"Levons les malentendus", la nouvelle croisade anti-IVG de l'Alliance Vita

"Levons les malentendus", la nouvelle croisade anti-IVG de l'Alliance Vita

SOCIAL – Fer de lance de la lutte contre l'avortement, l’Alliance Vita lance une nouvelle campagne "de prévention de l'IVG" à l’adresse… des hommes. Alors que les députés examinent jeudi une proposition de loi visant à étendre le délit d'entrave à l'IVG aux sites internet, une telle offensive pourrait-elle bientôt devenir illégale ?

"Et si la prévention de l’IVG passait aussi par les hommes ?" Telle est la question que pose le site "levonslesmalentendus", petit dernier de la grande famille Alliance Vita, mouvement militant opposé à l’avortement. Lancé le 29 novembre dernier, le site est accompagné d’une campagne de distribution de dépliants dans la rue, comme ici à Clermont-Ferrand, rapporte cette internaute : 

"Agressé, nié, rejeté"

Le but de la campagne ? Affirmer que "derrière toute grossesse, il y a un homme". Et, à l'image du site "ivg.net" ou de la plateforme "SOS Bébé", également pilotés par l'Alliance Vita, diffuser un discours anti-avortement, la plupart du temps sous couvert d'une information neutre. "Nous constatons que de grands malentendus persistent sur la sexualité, la contraception et la grossesse", détaille ainsi le site internet. "Ils expliquent beaucoup des avortements subis par les femmes à contrecœur et qui pourraient être évités."

Au centre du message donc, la traditionnelle rhétorique anti-avortement : on retrouve ainsi le témoignage d’un homme se sentant "agressé, nié, rejeté" par une femme l’ayant "privé de parole" en décidant d’avorter. A l’inverse, une jeune maman affirme avoir "tenu tête" face à un compagnon qui "faisait un blocage total" et lui "demandait d’avorter". "Aujourd’hui nous vivons ensemble, notre fille vient d’avoir 2 ans et nous attendons le 2em, peut-on lire encore.

"Une position anti-IVG claire et nette"

Un opération com' rondement menée, au timing soigneusement choisi. Même si Tugdual Derville, délégué général de l'Alliance Vita et ancien porte-parole de la Manif pour Tous, explique à LCI " que cette campagne est en route depuis longtemps", le calendrier ne trompera personne. Car c'est bien demain jeudi 1er décembre que doit être examinée par les députés la proposition de loi visant à étendre le délit d'entrave à l'IVG. Le texte législatif, qui prévoit de sanctionner les sites "diffusant des allégations faussées", ou qui "exercent des pressions psychologiques sur les femmes" s’informant sur une éventuelle IVG, pourrait-il mettre un terme à cette nouvelle campagne anti-avortement ?
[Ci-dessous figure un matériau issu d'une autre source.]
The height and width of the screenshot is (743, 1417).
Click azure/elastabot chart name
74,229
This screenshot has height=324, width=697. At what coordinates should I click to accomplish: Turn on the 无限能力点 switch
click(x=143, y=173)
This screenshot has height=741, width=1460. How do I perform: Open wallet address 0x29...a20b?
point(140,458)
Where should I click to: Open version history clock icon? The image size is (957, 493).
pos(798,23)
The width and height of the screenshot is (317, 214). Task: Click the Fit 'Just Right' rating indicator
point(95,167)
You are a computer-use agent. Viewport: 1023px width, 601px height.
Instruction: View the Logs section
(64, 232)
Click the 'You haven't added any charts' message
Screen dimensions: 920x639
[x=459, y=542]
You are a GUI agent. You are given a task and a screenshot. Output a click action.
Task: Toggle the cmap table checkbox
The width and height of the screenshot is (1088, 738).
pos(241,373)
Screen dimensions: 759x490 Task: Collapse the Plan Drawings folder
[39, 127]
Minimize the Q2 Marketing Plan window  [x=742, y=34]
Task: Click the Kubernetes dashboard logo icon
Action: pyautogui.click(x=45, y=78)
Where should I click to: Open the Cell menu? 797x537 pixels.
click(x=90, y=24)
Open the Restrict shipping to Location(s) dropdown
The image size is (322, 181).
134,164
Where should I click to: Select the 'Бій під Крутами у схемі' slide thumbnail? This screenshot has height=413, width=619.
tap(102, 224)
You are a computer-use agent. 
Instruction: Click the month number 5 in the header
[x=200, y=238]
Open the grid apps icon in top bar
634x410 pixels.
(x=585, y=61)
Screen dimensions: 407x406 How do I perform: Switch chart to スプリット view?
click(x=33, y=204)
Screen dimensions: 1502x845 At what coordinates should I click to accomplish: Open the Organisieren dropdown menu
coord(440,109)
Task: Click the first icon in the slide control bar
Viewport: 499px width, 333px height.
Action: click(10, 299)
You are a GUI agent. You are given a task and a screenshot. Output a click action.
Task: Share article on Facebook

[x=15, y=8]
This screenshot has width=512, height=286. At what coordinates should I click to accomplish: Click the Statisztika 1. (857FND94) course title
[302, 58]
Tugdual Derville, en tout cas, ne se sent pas "explicitement visé". Pour en avoir le cœur net, nous avons demandé son avis à l'entourage de Catherine Coutelle, députée PS de la Vienne et rapporteure de cette proposition de loi. La réponse est simple. Même si ce texte était voté, il ne permettrait pas de stopper cette croisade des temps modernes menée par l'Alliance Vita. "Il s'agit d'un site qui amène une position anti-IVG de manière claire et nette. Parce qu'il n'avance pas masqué, ce n'est pas le genre de site qui est visé par la proposition de loi", explique-t-on à LCI. Voilà qui devrait rassurer les détracteurs du projet qui, à l'image de la Conférence des évêques de France, crient à la censure et  à une "limitation grave de la liberté d'expression".